• [What you need to do] Upon reaching the line that contains "Task: Collapse the Windows info section" in the records below, begin repeating every line exactly through the last one, skipping pictures.

• [Working data]
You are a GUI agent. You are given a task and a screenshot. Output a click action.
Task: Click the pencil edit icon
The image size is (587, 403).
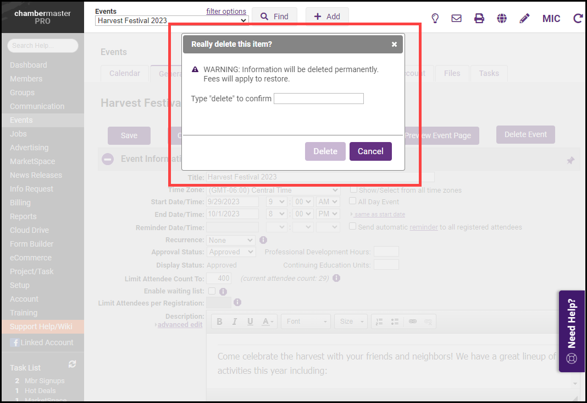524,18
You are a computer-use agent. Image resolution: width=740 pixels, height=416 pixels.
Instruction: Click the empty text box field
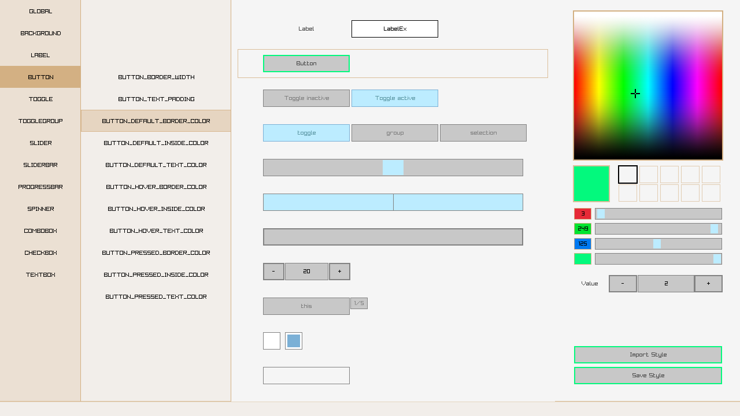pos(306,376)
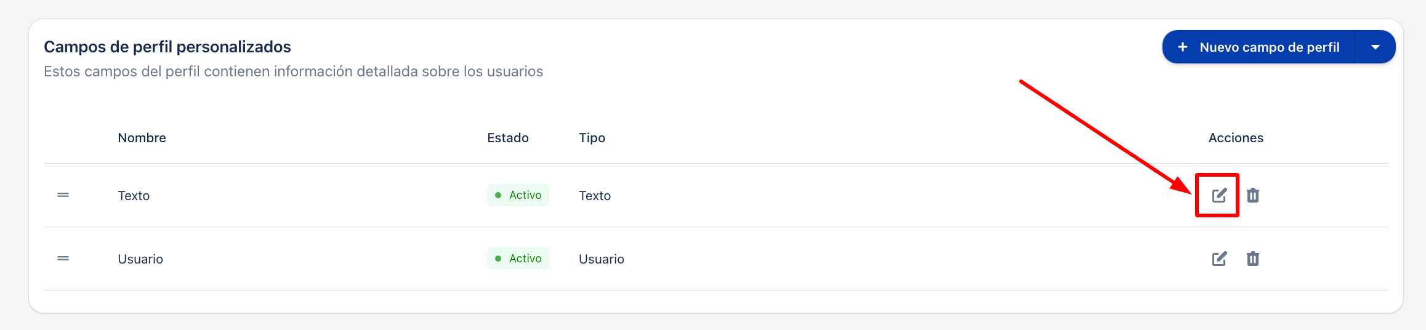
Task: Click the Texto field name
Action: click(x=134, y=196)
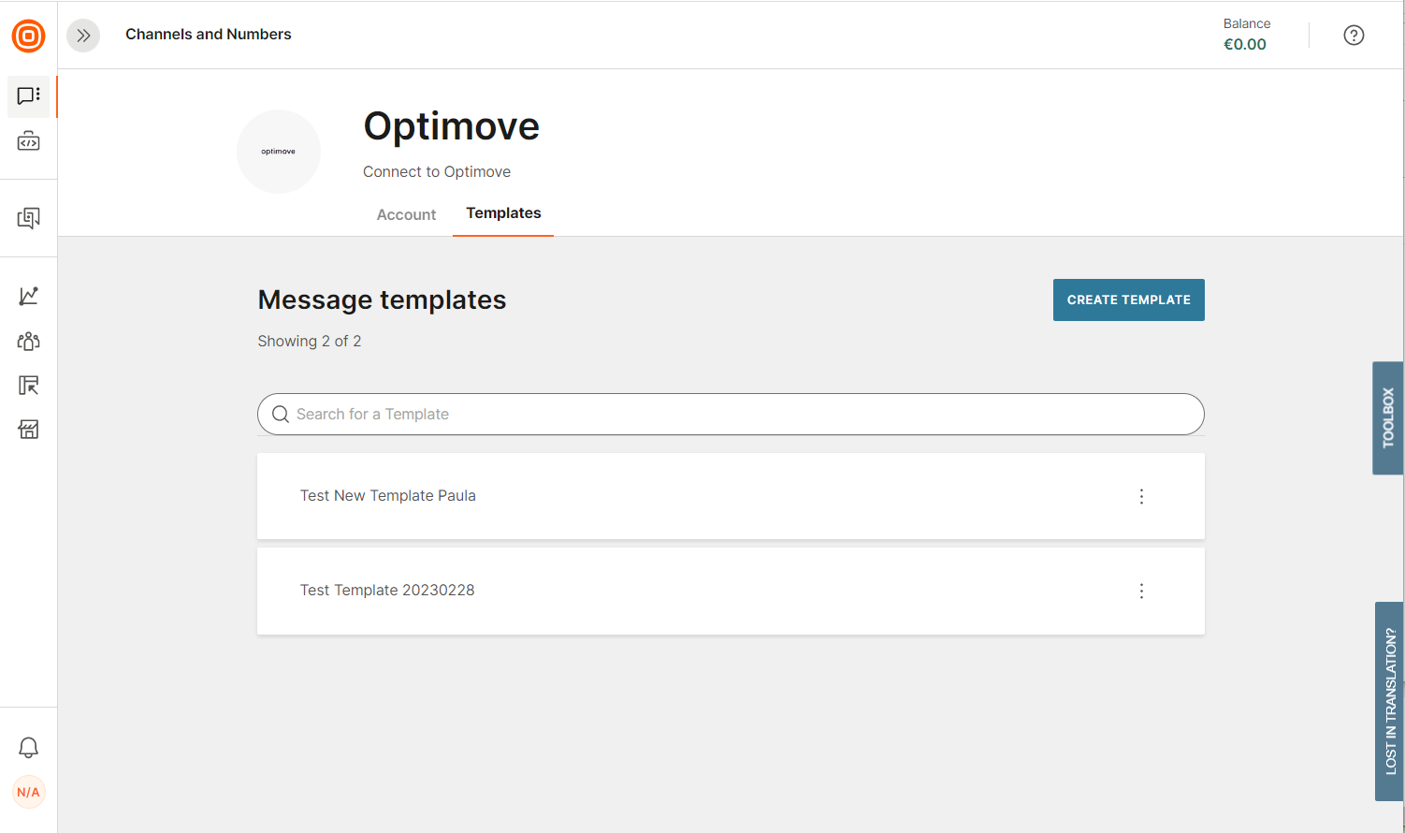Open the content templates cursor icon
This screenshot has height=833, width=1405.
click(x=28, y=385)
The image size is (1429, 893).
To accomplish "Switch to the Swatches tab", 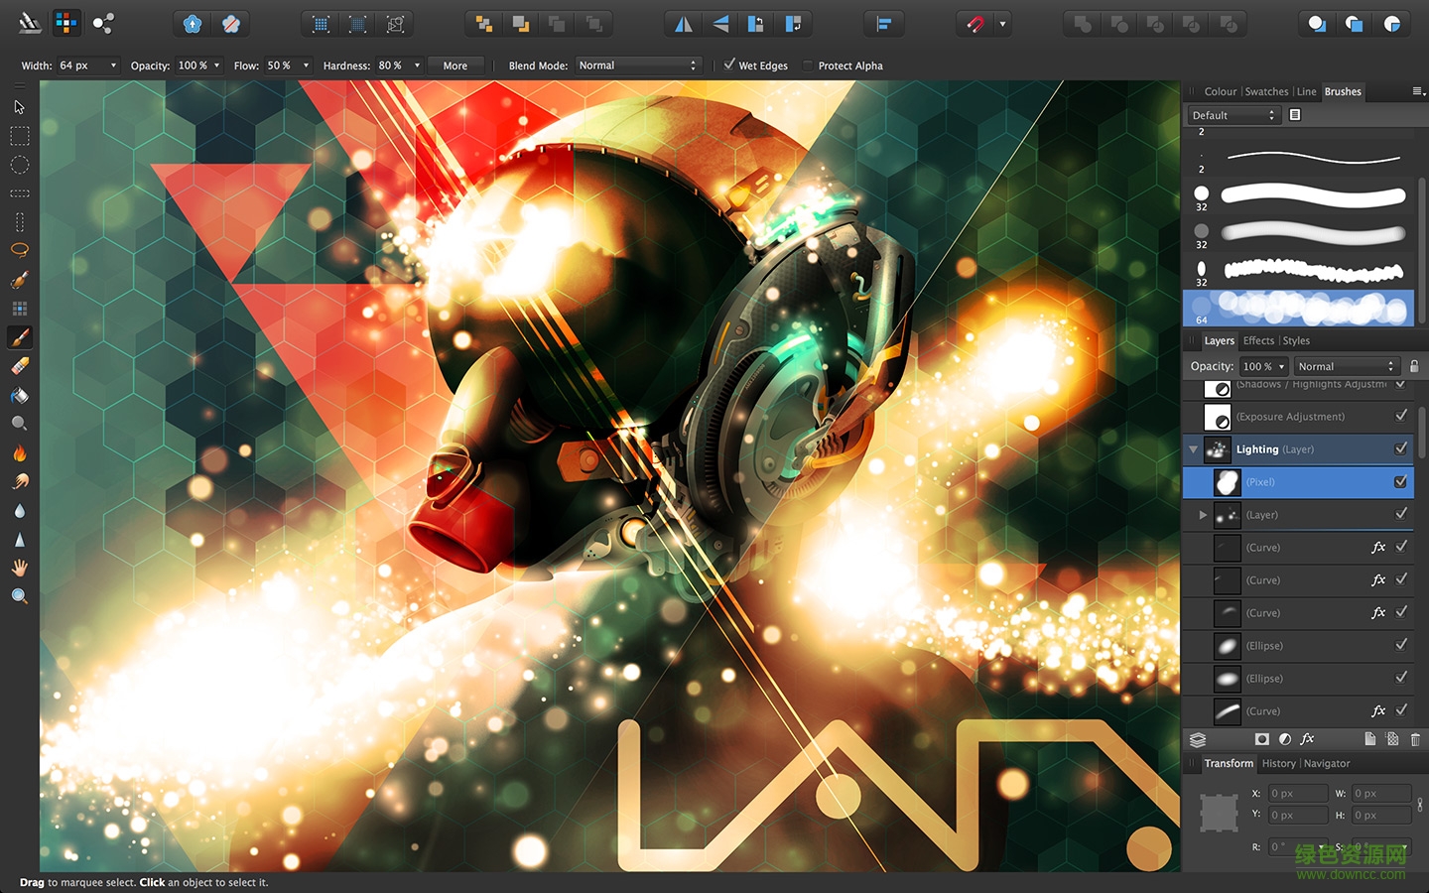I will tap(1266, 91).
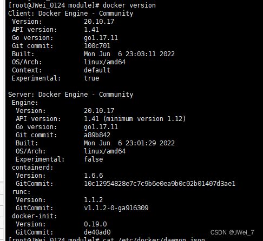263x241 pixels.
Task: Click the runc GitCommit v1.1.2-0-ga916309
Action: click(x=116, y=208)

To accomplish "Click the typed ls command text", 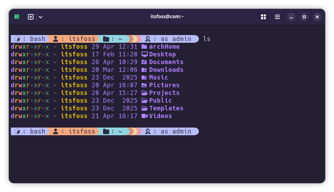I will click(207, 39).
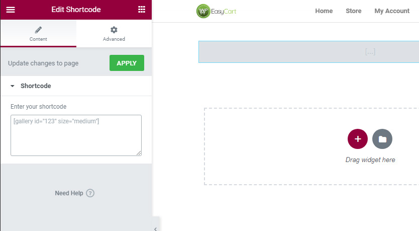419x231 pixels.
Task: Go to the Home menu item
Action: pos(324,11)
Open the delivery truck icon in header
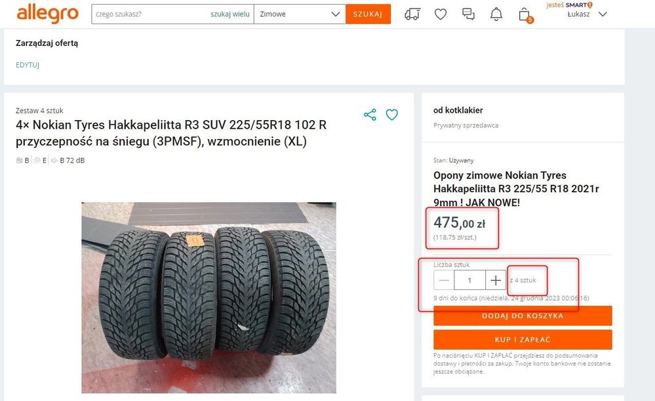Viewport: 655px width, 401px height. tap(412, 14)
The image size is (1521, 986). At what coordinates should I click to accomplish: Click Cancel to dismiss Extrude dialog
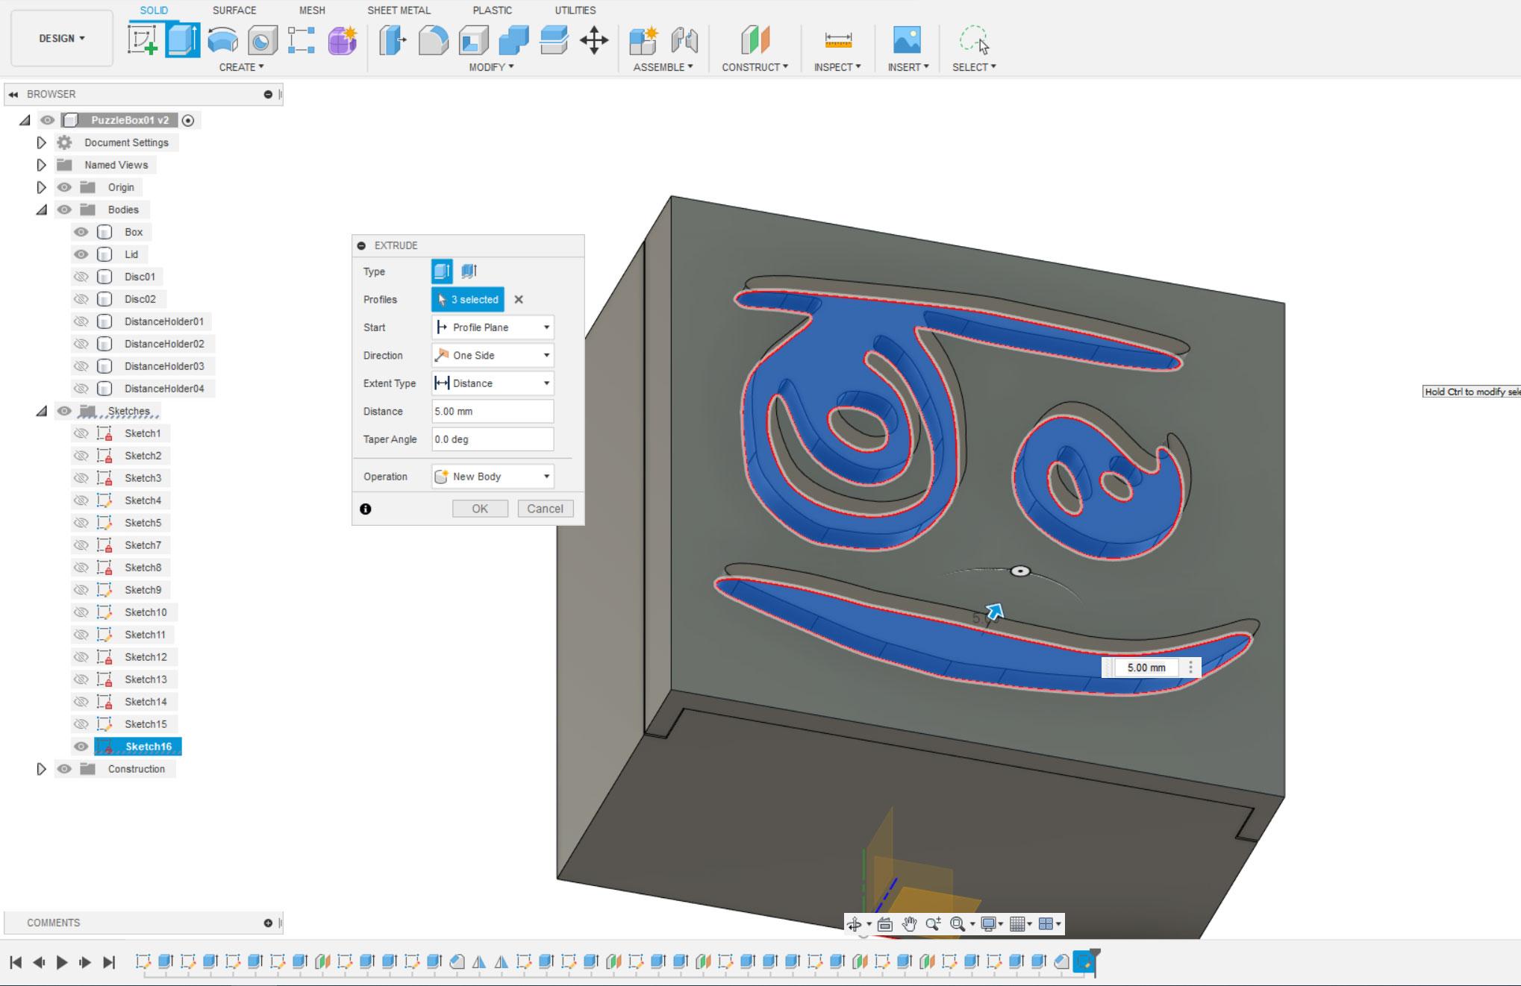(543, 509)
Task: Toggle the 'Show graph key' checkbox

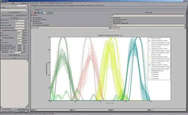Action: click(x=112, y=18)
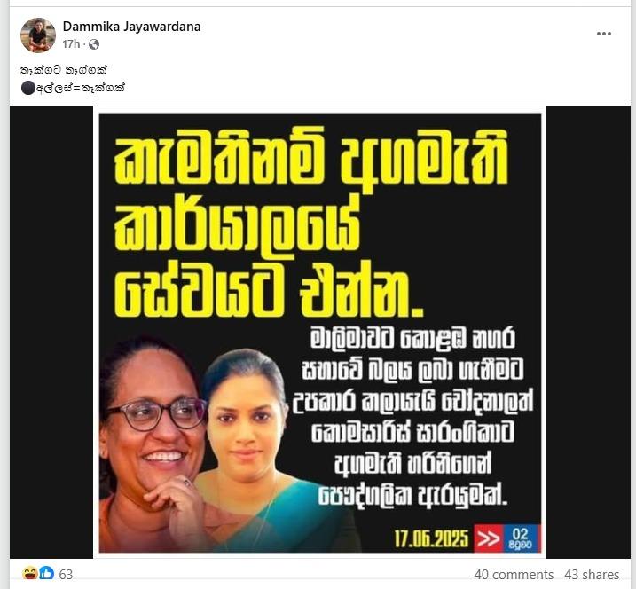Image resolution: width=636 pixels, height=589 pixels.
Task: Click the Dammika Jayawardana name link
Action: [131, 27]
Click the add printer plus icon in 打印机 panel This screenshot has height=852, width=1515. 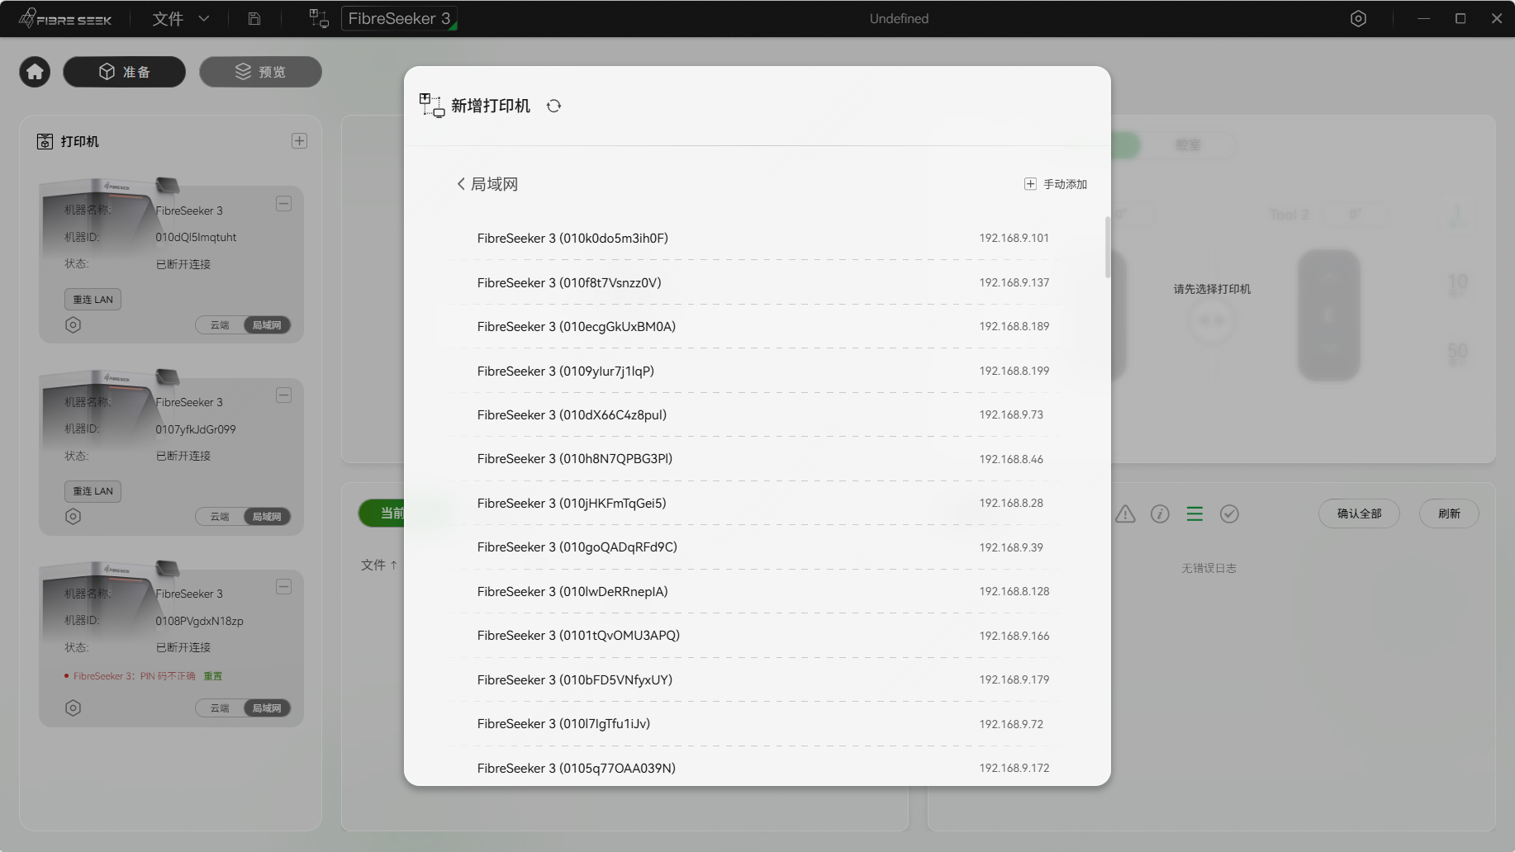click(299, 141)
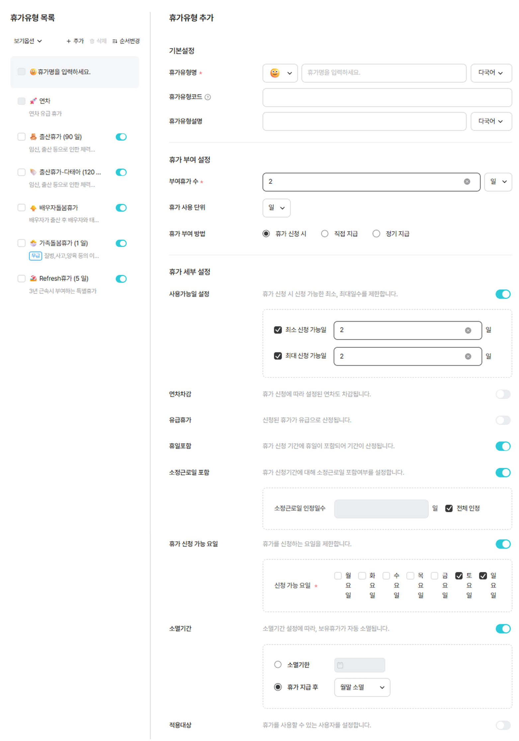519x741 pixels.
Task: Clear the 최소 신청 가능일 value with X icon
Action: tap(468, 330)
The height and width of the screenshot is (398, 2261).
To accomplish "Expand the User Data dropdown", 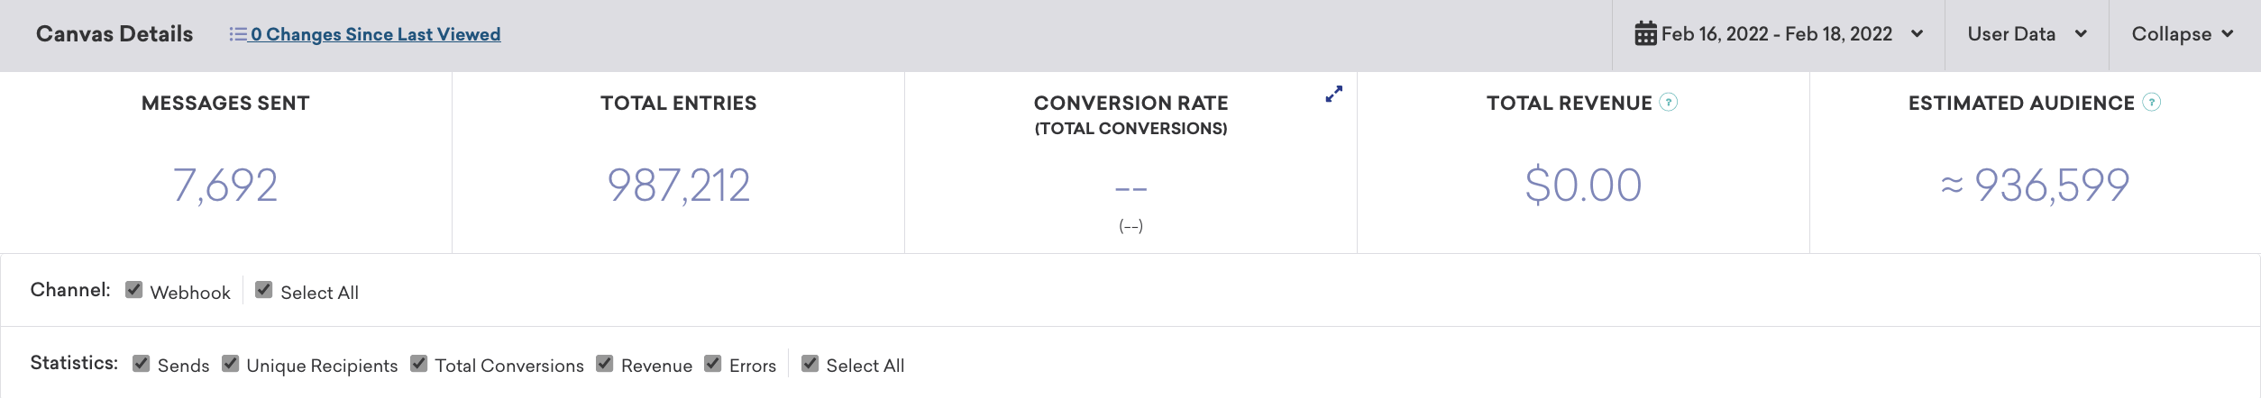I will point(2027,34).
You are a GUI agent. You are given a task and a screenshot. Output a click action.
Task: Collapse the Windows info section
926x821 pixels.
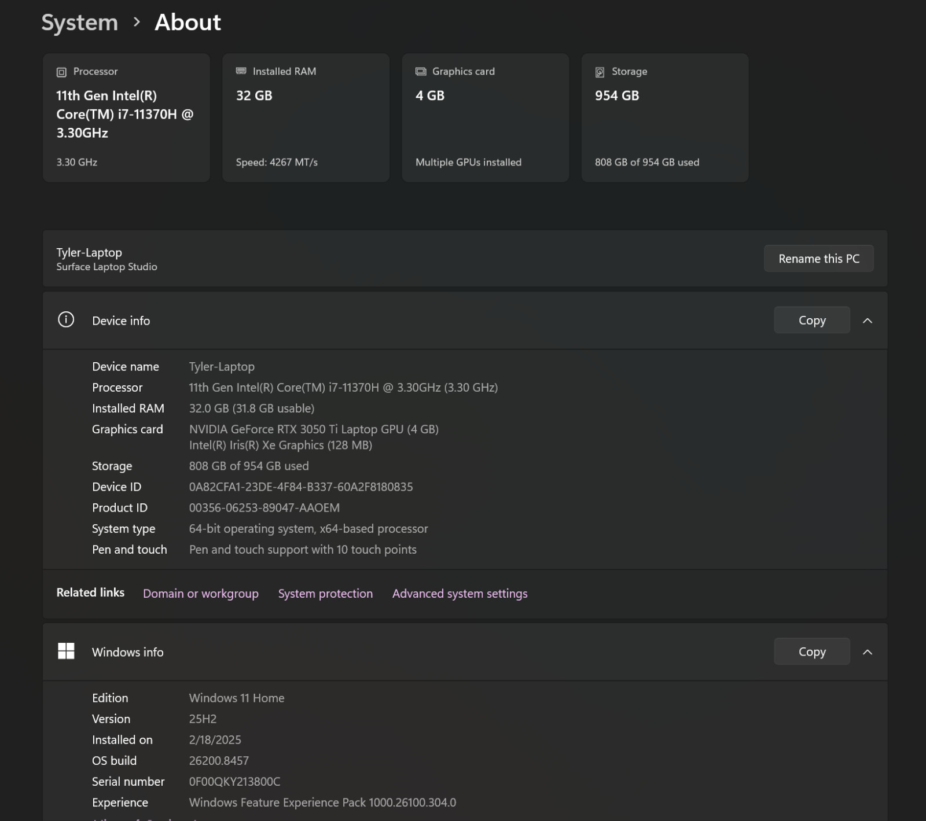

• [Output below]
Task: Collapse the Windows info section
926x821 pixels.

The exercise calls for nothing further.